High-Performing Team Traits
One of the common traits in high-performing teams is that all sense psychological safety in their team environment. They share opinions, agree to disagree, or make decisions together. They trust one another to have each other’s back whenever needed. Here are the traits of a high-performing team:
Several studies by the Massachusetts Institute of Technology (MIT) and Google wanted to determine if informal interactions, flexible work hours, and intelligence compatibility enabled a crew to be a high-performing team. Surprisingly, these factors did not make a difference. Frequent videoconferencing sessions among smaller groups and one-on-one chats among larger ones tended to increase the overall team’s communication quality.
Similar Bonding Time
High-performing teammates say they have individual chats with all team members almost the same amount of time throughout the day. While it is easier for a smaller crew to touch base with everyone, the leader must ensure they interact freely with everyone at least once a day. All must have a voice. You can also divide your large team into smaller groups to increase communications and engagement.

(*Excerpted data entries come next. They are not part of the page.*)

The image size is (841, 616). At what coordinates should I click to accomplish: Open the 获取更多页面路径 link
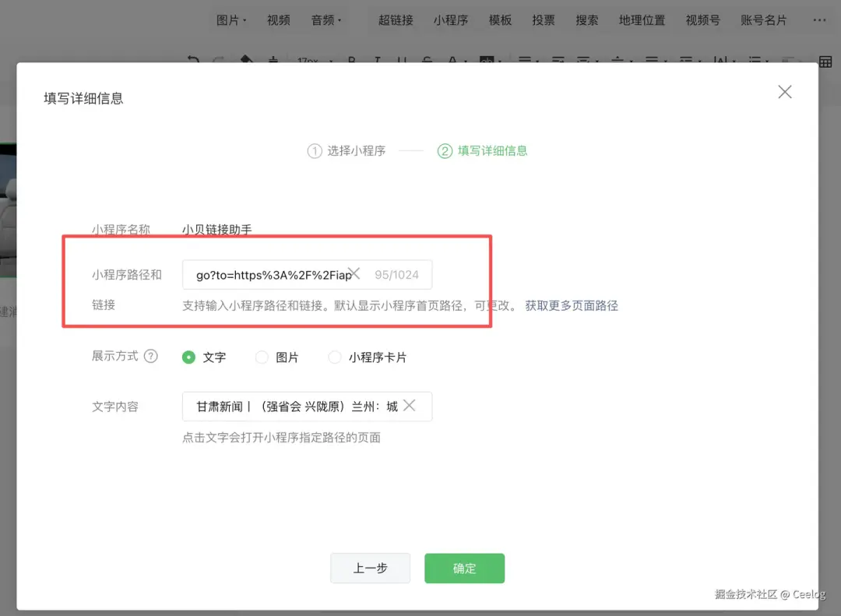(x=572, y=305)
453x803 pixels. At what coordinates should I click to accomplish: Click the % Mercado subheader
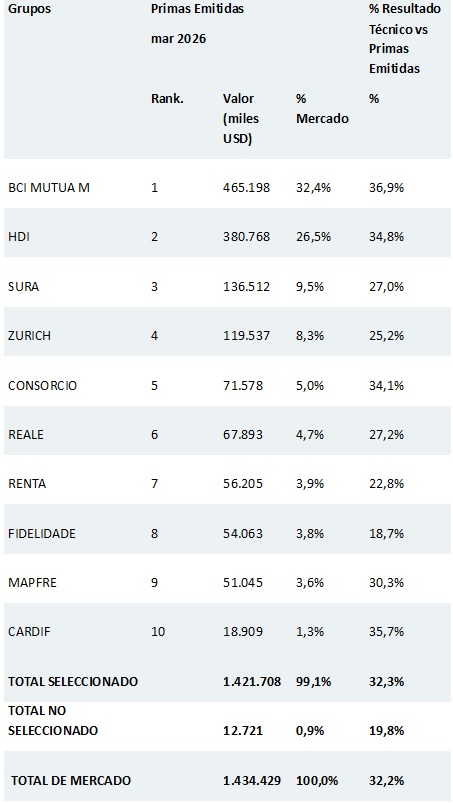(322, 108)
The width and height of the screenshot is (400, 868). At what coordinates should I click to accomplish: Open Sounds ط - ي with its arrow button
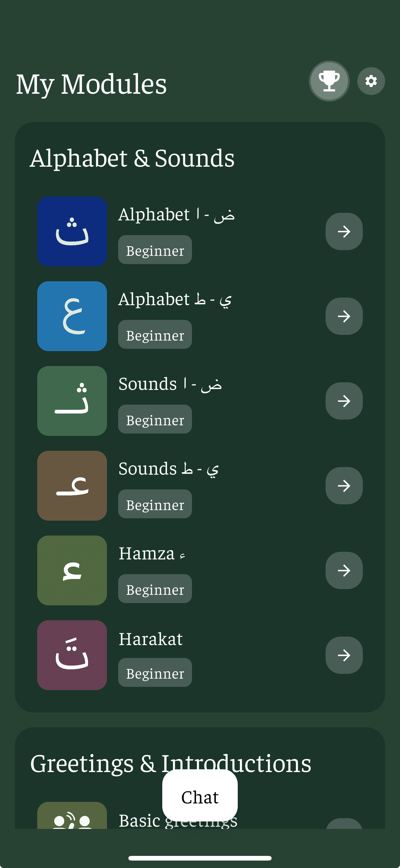click(x=344, y=486)
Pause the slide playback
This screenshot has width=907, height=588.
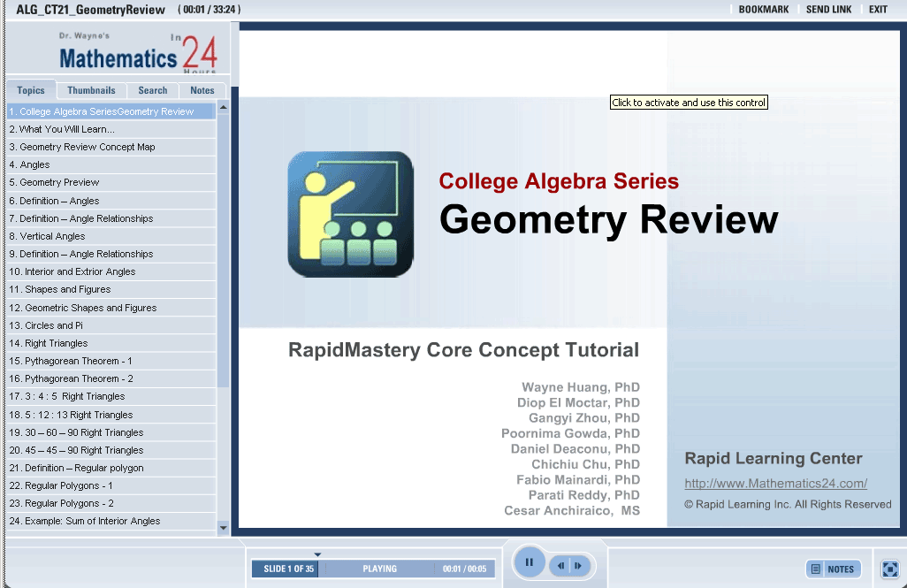click(x=529, y=561)
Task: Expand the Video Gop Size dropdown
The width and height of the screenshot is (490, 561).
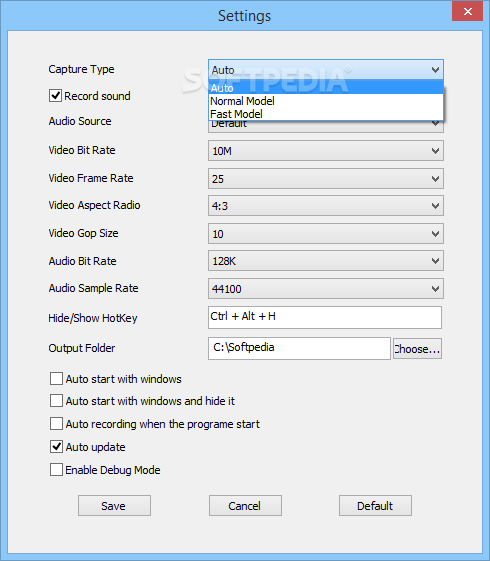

Not all of them will be as talkative. As a team leader, you must make sure that you let the most reserved person in the team talk the most. You can also get them talking by appreciating their silent efforts. Or you can open the floor after a presentation for everyone to share an opinion.
You cannot be superhuman and expect others to follow suit. You must accept that everyone cannot have the same drive as you. Instead of encouraging members to reveal their vulnerabilities or strengths, team leaders should first discuss any roadblocks they faced in their careers. This will make the team members comfortable expressing themselves.